WHAT YOU WILL DO:
[1] Do these statements agree with the tournament text? Answer yes or no for each and quote the words that decide it. (a) The Domestic Champions Path draw used seedings. (b) Tied ties went to extra time before a penalty shoot-out. (c) The eight second round winners advanced to the play-offs.
[2] Can you carry the tournament text on from its last sentence?

For the Domestic Champions Path, the 32 teams were drawn into two rounds of two-legged home-and-away ties. The draw was held on 1 September 2015. There were no seedings, but the 32 teams were split into four groups defined by sporting and geographical criteria prior to the draw.
- In the first round, teams in the same group were drawn against each other.
- In the second round, the winners from Group 1 were drawn against the winners from Group 2, and the winners from Group 3 were drawn against the winners from Group 4, with the order of legs decided by draw.

The eight second round winners advanced to the play-offs, where they were joined by the eight group runners-up from the UEFA Champions League Path.

If the aggregate scores were level after full-time of the second leg, the away goals rule was used to decide the winner. If still tied, the match was decided by a penalty shoot-out (no extra time was played).

===First round===

| Team 1 | Agg. Tooltip Aggregate score | Team 2 | 1st leg | 2nd leg |
|---|---|---|---|---|
| Villarreal | 4–4 (a) | Servette | 2–3 | 2–1 |
| APOEL | 4–9 | Puskás Akadémia | 3–3 | 1–6 |
| Senica | 1–2 | Torino | 0–0 | 1–2 |
| Rad | 1–1 (3–2 p) | Domžale | 0–1 | 1–0 |
| Reims | 5–6 | Middlesbrough | 5–3 | 0–3 |
| IF Elfsborg | 2–1 | Stjarnan | 2–0 | 0–1 |
| Brann | 1–6 | Anderlecht | 1–1 | 0–5 |
| HJK | 1–6 | Celtic | 0–5 | 1–1 |
| Schalke 04 | 2–5 | Ajax | 2–3 | 0–2 |
| Příbram | 4–1 | Zimbru Chișinău | 2–0 | 2–1 |
| Red Bull Salzburg | 5–2 | Željezničar | 4–0 | 1–2 |
| Midtjylland | 5–2 | Saburtalo Tbilisi | 3–1 | 2–1 |
| Aktobe | 0–6 | Beşiktaş | 0–2 | 0–4 |
| Spartak Moscow | 4–0 | Ravan Baku | 4–0 | 0–0 |
| Minsk | 3–7 | Viitorul Constanța | 2–2 | 1–5 |
| Litex Lovech | 2–5 | Legia Warsaw | 1–2 | 1–3 |

===Second round===

| Team 1 | Agg. Tooltip Aggregate score | Team 2 | 1st leg | 2nd leg |
|---|---|---|---|---|
| Puskás Akadémia | 1–3 | Celtic | 1–0 | 0–3 |
| Rad | 0–1 | IF Elfsborg | 0–1 | 0–0 |
| Servette | 3–4 | Anderlecht | 1–2 | 2–2 |
| Middlesbrough | 6–3 | Torino | 3–0 | 3–3 |
| Spartak Moscow | 1–5 | Ajax | 0–3 | 1–2 |
| Beşiktaş | 2–5 | Red Bull Salzburg | 1–0 | 1–5 |
| Midtjylland | 5–1 | Legia Warsaw | 2–0 | 3–1 |
| Příbram | 2–0 | Viitorul Constanța | 2–0 | 0–0 |

==Knockout phase==

For the knockout phase, the teams were drawn into a single-elimination tournament, with all ties played over one match. The knockout round play-off draw was held on 14 December 2015, while the draw for the round of 16 onwards was held on 15 February 2016. The mechanism of the draws for each round was as follows:
- In the draw for the knockout round play-offs, the eight second round winners from the Domestic Champions Path were drawn against the eight group runners-up from the UEFA Champions League Path, with the teams from the Domestic Champions Path hosting the match. Teams from the same association could not be drawn against each other.

DATA EXTRACT:
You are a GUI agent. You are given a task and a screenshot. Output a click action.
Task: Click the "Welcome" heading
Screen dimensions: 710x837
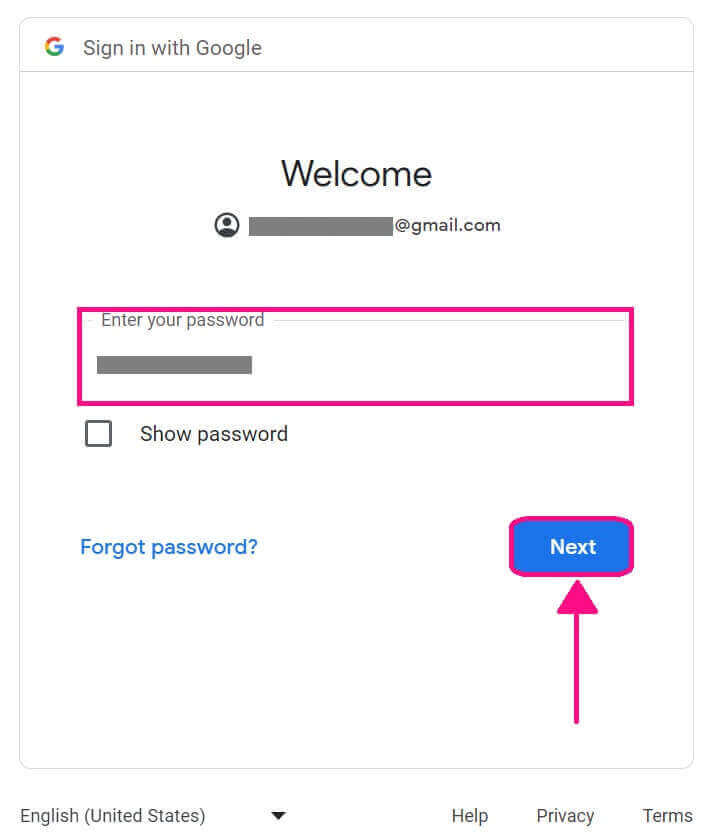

ANSWERS FOR THE TASKS:
[1]
(a) No: "There were no seedings"
(b) No: "no extra time was played"
(c) Yes: "The eight second round winners advanced to the play-offs"

[2]
- In the draw for the round of 16, the eight group winners from the UEFA Champions League Path were drawn against the eight play-off winners. Teams from the same UEFA Champions League Path group could not be drawn against each other, but teams from the same association could be drawn against each other. The draw also decided the home team for each round of 16 match.
- In the draws for the quarter-finals onwards, there were no seedings, and teams from the same UEFA Champions League Path group or the same association could be drawn against each other. The draws also decided the home team for each quarter-final, and the "home" team for administrative purposes for each semi-final and final (which were played at a neutral venue).

If the scores were level after full-time, the match was decided by a penalty shoot-out (no extra time was played).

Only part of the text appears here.